February is also the start of getting back to apartment inspections, which we do almost every Monday. It was good to have a break during the holiday season, and I find myself a little reluctant starting again because of the traffic and challenge in finding their apartments. It also, is not the highlight of my day to tell missionaries they need to do better. For now, we have 33 apartments that we have to inspect every quarter. In March we will be giving out awards for the 4th quarter of last year and those decisions are made by us. The Sister missionaries always have the cleanest apartments, but at least we give out a 'most improved' award also. This last Monday, I asked the missionaries of the apartments we inspected, what they thought Elder Avery and my daily schedule was. Whether it worked or not, I wanted them to know that we are at our office by 7:30-8:00 every morning and do not leave until 7:00 -7:30 most nights of the week. I was trying to teach them that they have to organize their time and do a little something every day, and then on their 'P' day they get started earlier. I tell them that my companion helps with the cleaning and dishes and that they ALL needed to be doing their part also. We are now doing the 2nd inspection on these apartments and if there are not improvements, I am going to take pictures and show Sister Judd. I know the condition of a lot of these apartments is not ideal, and I take all of that into consideration, but is all about obedience to the mission rules, their health, and 'critters' that thrive in dirty conditions. Anyway, enough of that.

We had Elder and Sister Dalton stay with us for two days this week while their vehicle was serviced. They live in Abomosu, which is one of the areas that is what we call, 'the bush'. They sure like to talk and have a lot to share, so we were their captive audience. I can't even begin to tell the experiences they have had up in that country, but if I mention that he has been referred to as a 'Crocodile Dundee' type, then, if you use your imagination, you will get the picture of what he has experienced with the villagers. The Daltons are wonderful people and truly magnify their missionary service. They work with the members in their branch and are of great help to the missionaries in that area.

An interesting bit of information to do some research on, is what is called the Harmatan. The spelling may not be correct, but it is what we have been experiencing here for a couple of months and will still have for a couple more months, although I am not sure.The atmosphere is full of the sand or dirt from the Sahara Desert and it has its good points and not so good ones. When you think dirt in the air and that it has to come down, then you know the not so good ones, but the part I like is that quite often the weather is a few degrees cooler and the humidity is lower.

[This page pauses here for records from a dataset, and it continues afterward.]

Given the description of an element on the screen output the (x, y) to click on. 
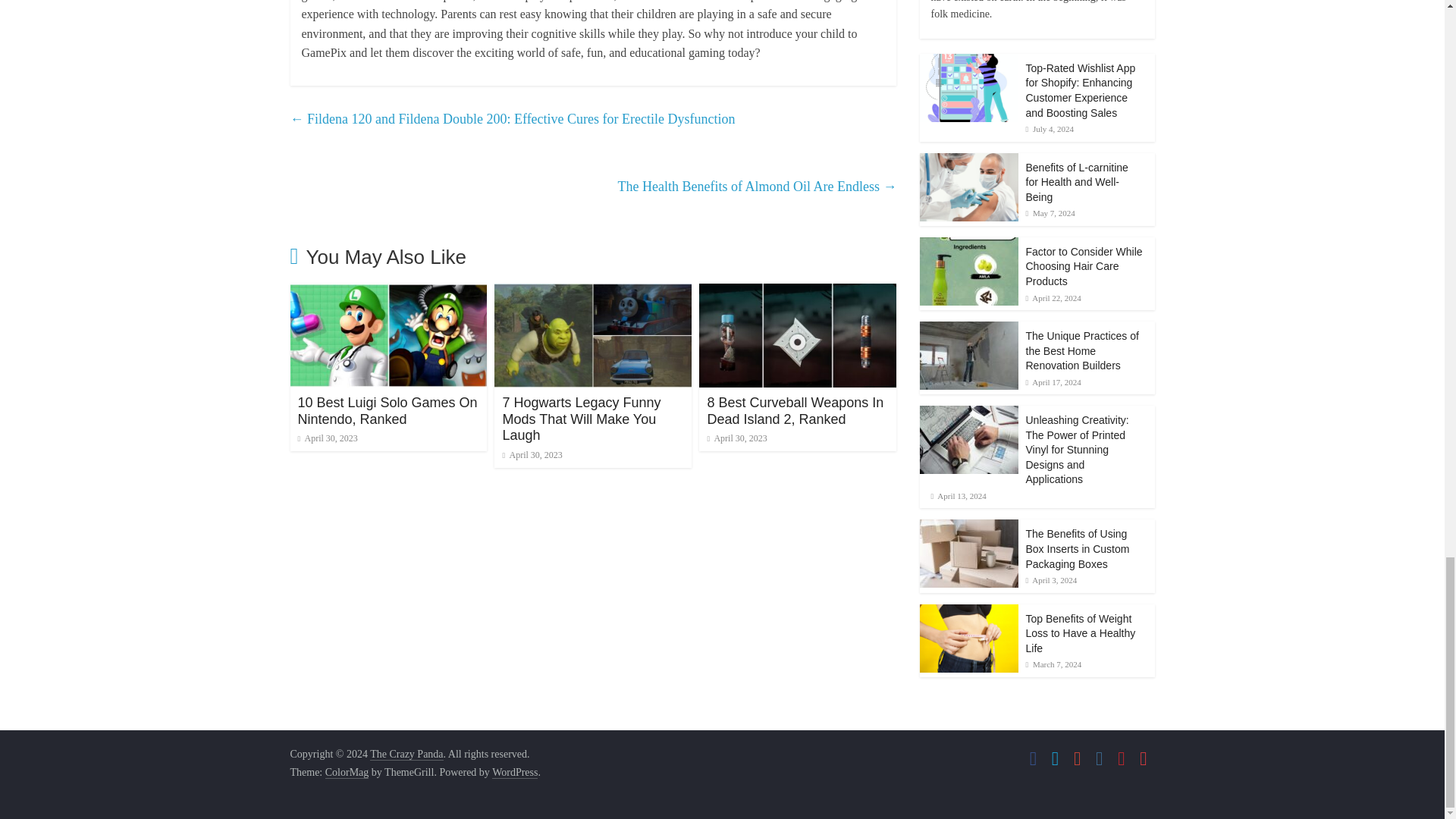
April 30, 2023 (736, 438)
2:38 am (532, 454)
8 Best Curveball Weapons In Dead Island 2, Ranked (794, 410)
10 Best Luigi Solo Games On Nintendo, Ranked (387, 410)
3:45 am (326, 438)
8 Best Curveball Weapons In Dead Island 2, Ranked (794, 410)
10 Best Luigi Solo Games On Nintendo, Ranked (387, 292)
April 30, 2023 (326, 438)
7 Hogwarts Legacy Funny Mods That Will Make You Laugh (593, 292)
April 30, 2023 (532, 454)
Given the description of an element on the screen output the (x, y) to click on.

I had a good piano lesson with Linda yesterday and the really amazing part,( take heed dear grandchildren), is that it took her close to an hour to walk from her home to the Stake Center. She is 17 years old and has a goal to learn to play before she goes on her mission when she is about 20 or 21. The other amazing part is that she does not have a piano and will have to practice learning on a paper keyboard at home and find time to practice at the Stake Center. I need to look through the information I received on this, before we came on our mission, and see of the possibility of her having her own keyboard at home. I pray I am successful.

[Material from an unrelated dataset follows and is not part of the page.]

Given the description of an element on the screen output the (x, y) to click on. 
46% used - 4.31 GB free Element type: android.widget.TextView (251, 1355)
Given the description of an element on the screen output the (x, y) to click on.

Well, it has been another full busy week and I am not able to share only a fraction of it, so I hope I remember it well when I write my personal history one day,(hopefully right after this mission.)

I am so grateful to actually be seeing the gospel of Jesus Christ growing in a land so far from home. It is hard to express the feelings that this brings to my heart, especially when I hear the strong testimonies they share. Each time they declare the gospel is true, I echo yes, it is true!